Services planned for the four-story hospital include inpatient and outpatient services, a 24/7 urgent care with 22 beds, a full diagnostic imaging center, a lab, a number of specialty clinics, a sports medicine clinic complete with a physical therapy gym, and four operating rooms for surgery.

The project, which was awarded to Saunders Construction Inc. of Centennial, is expected to take about 18 months to complete. Once the campus is open, Children’s will shut down two specialty satellite clinics in Littleton and two in Centennial. The 125 employees who currently work at those locations will be relocated to the Highlands Ranch campus, where they will be joined by approximately 175 new hires.

“We are going to bring all those services together from all those locations to one convenient location right here in Highlands Ranch,” said Jim Shmerling, president and CEO of Children’s. “There are a number of positives that come from that.
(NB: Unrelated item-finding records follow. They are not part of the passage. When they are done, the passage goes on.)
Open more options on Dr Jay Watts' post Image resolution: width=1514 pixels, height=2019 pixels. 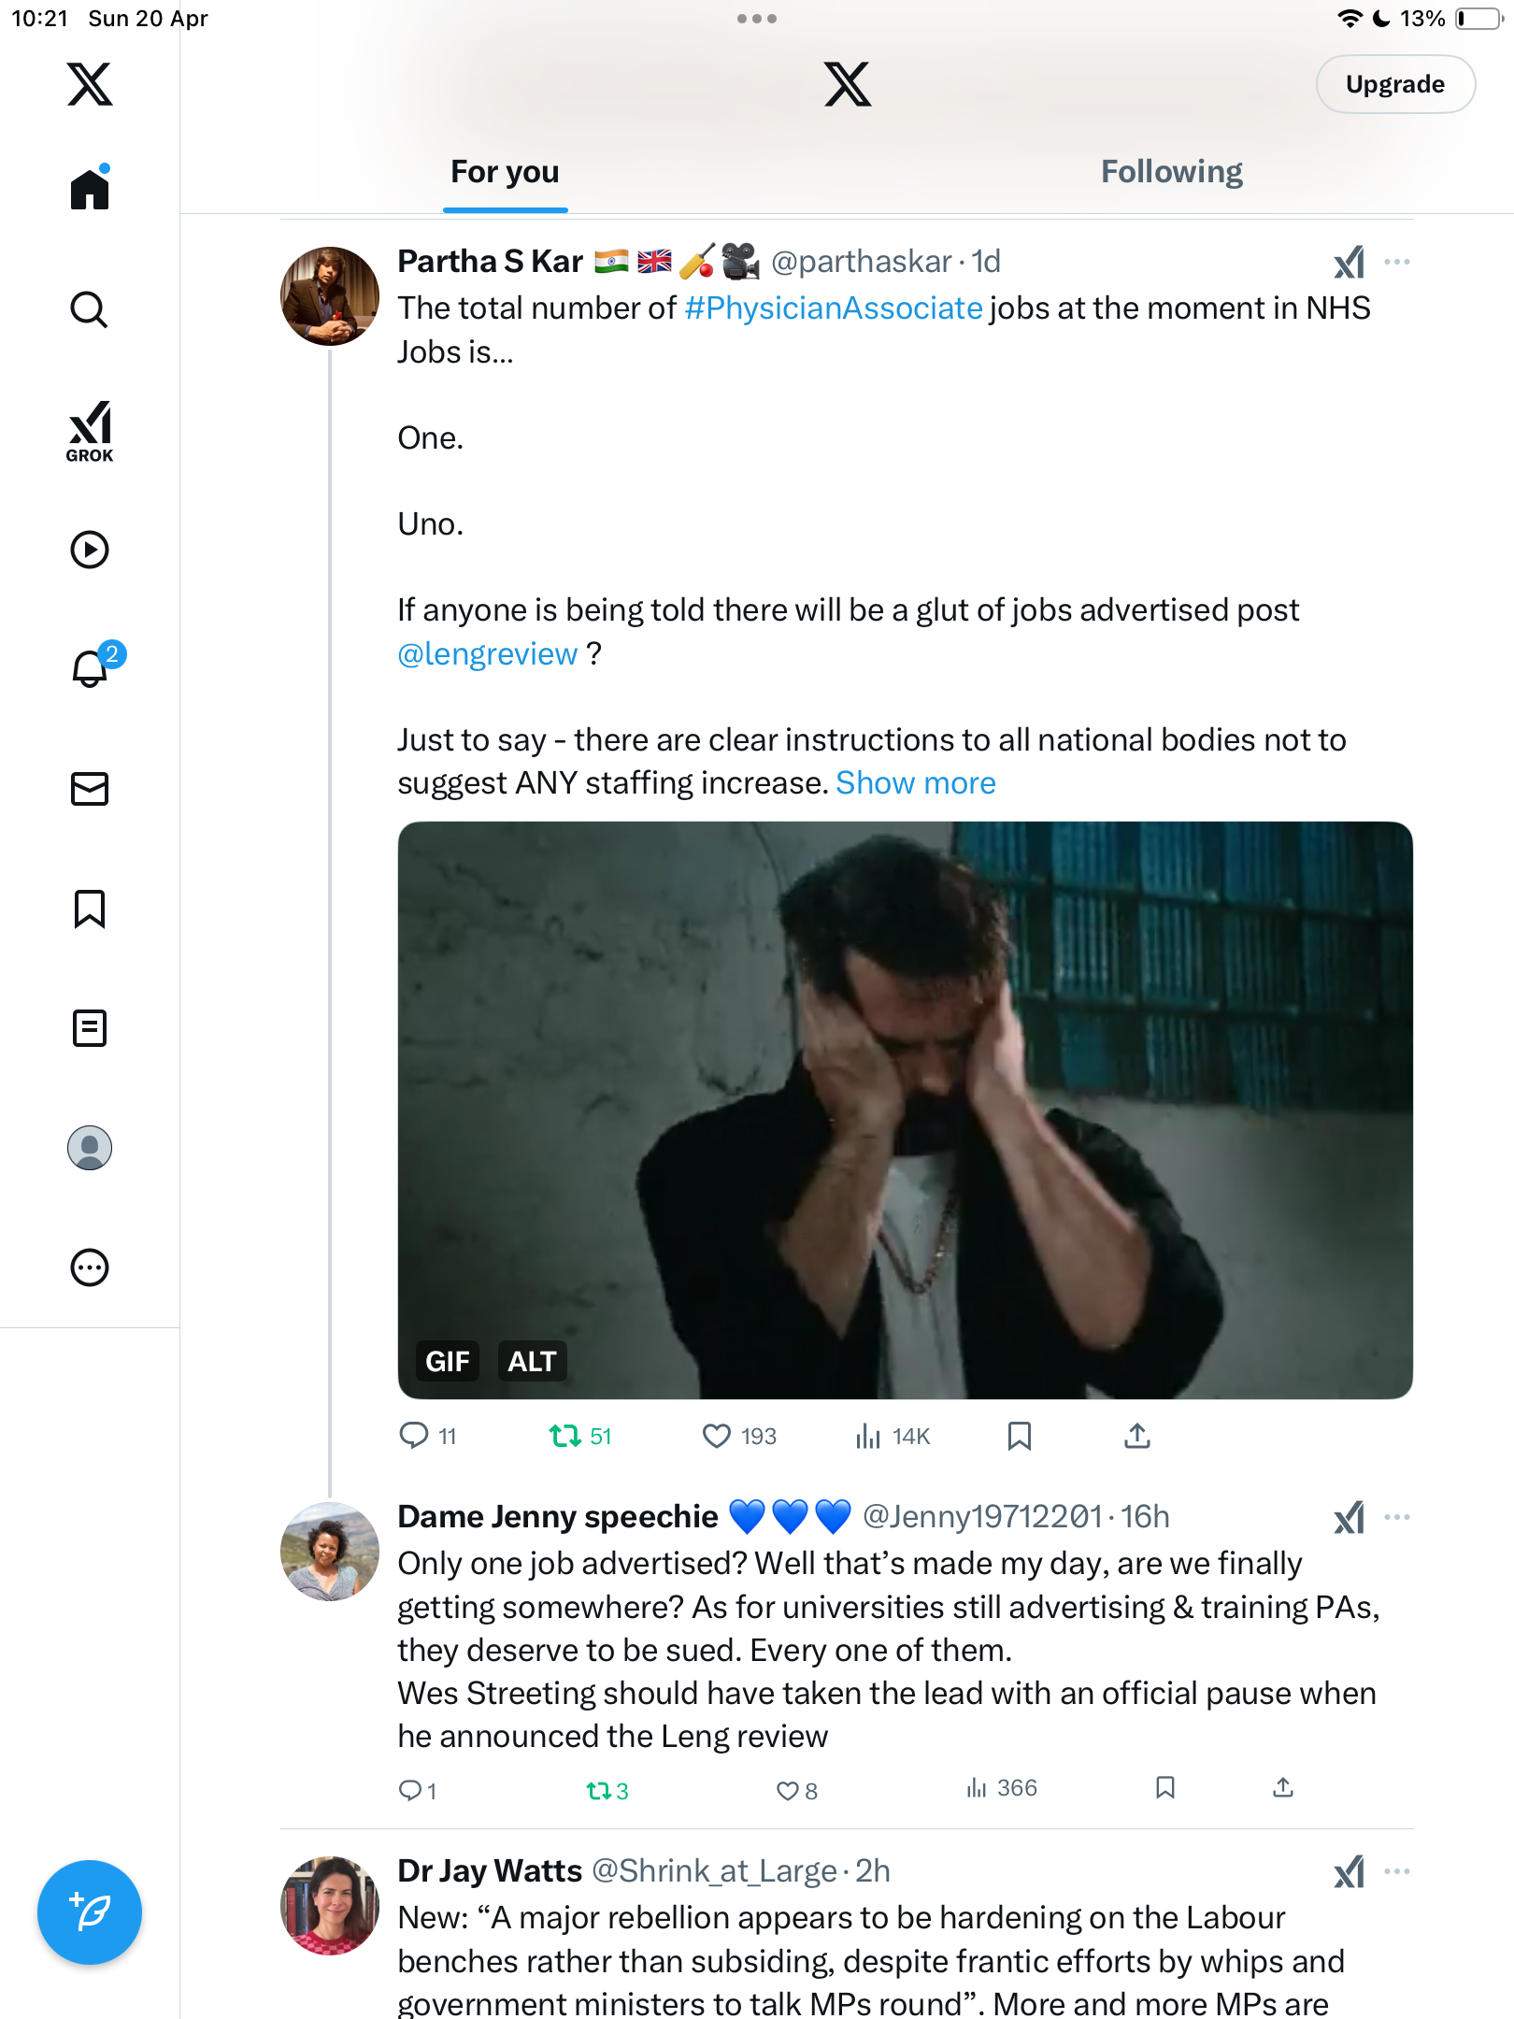tap(1397, 1871)
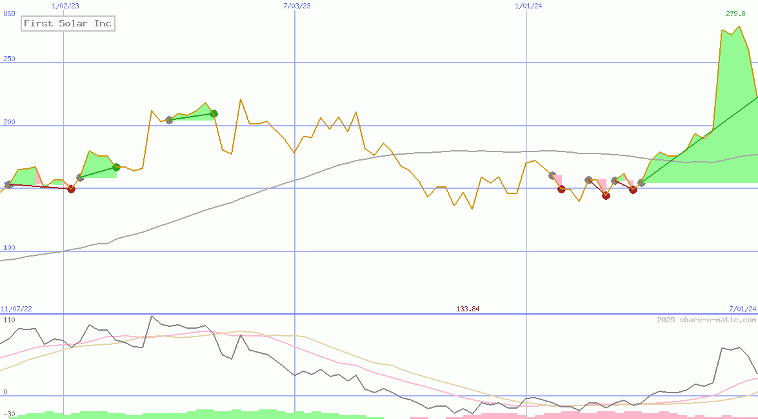Click the 250 price axis label
The width and height of the screenshot is (758, 419).
click(x=9, y=59)
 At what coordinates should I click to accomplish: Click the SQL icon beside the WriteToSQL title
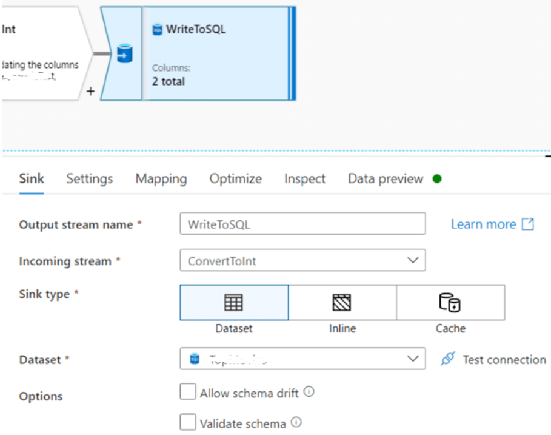coord(157,29)
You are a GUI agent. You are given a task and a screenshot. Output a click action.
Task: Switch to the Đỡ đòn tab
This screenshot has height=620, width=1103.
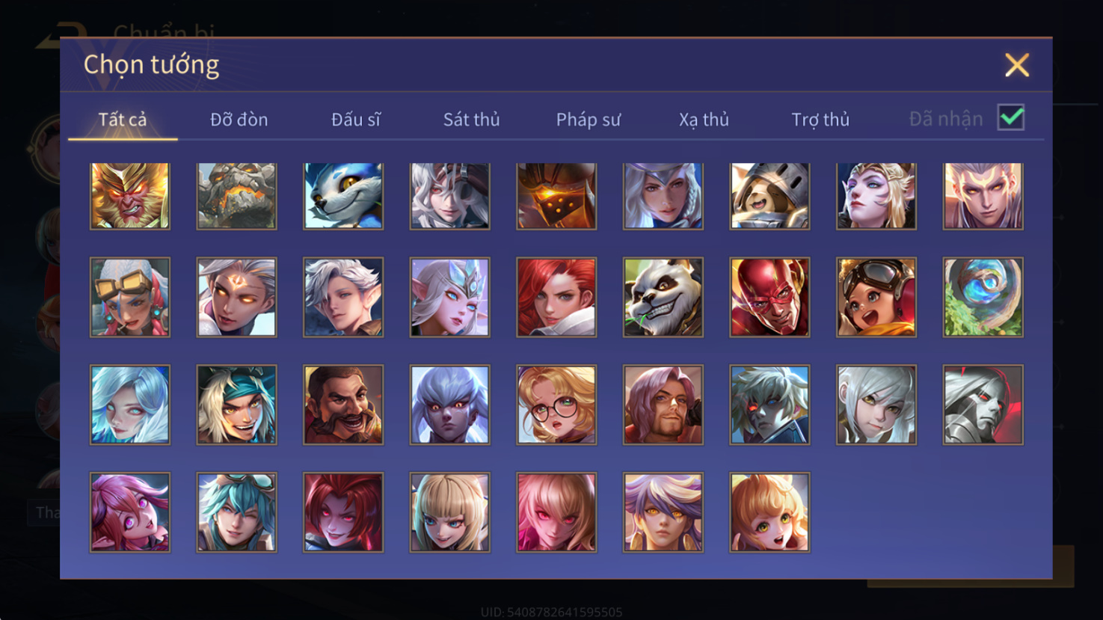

To have services, that are sort of freestanding, become a part of a bigger campus, it means staff has access to more support, they can consult with one another, and the opportunity for them to work more closely together to improve patient care makes it more efficient for them and makes it more convenient for families.”

The groundbreaking, complete with bulldozers and a ceremonial sandbox where the initial dirt was pulled from, was attended by an overflowing crowd of representatives from throughout the community, including former patients young and old.

Connie Cowles-Biederbeck, an employee of Centennial Water & Sanitation District, who has been in the Highlands Ranch area since 1979, was born with congenital mitral stenosis in 1957. After a successful surgery at age 3 she spent nearly every month of her childhood going in for checkups at the Denver Children’s.

“It’s really touched me that they are coming here,” she said. “They do such amazing work and without them I wouldn’t be here for a number of reasons … and now we’ll have this facility right in our backyard for everyone who lives on the south end. It’s truly amazing.”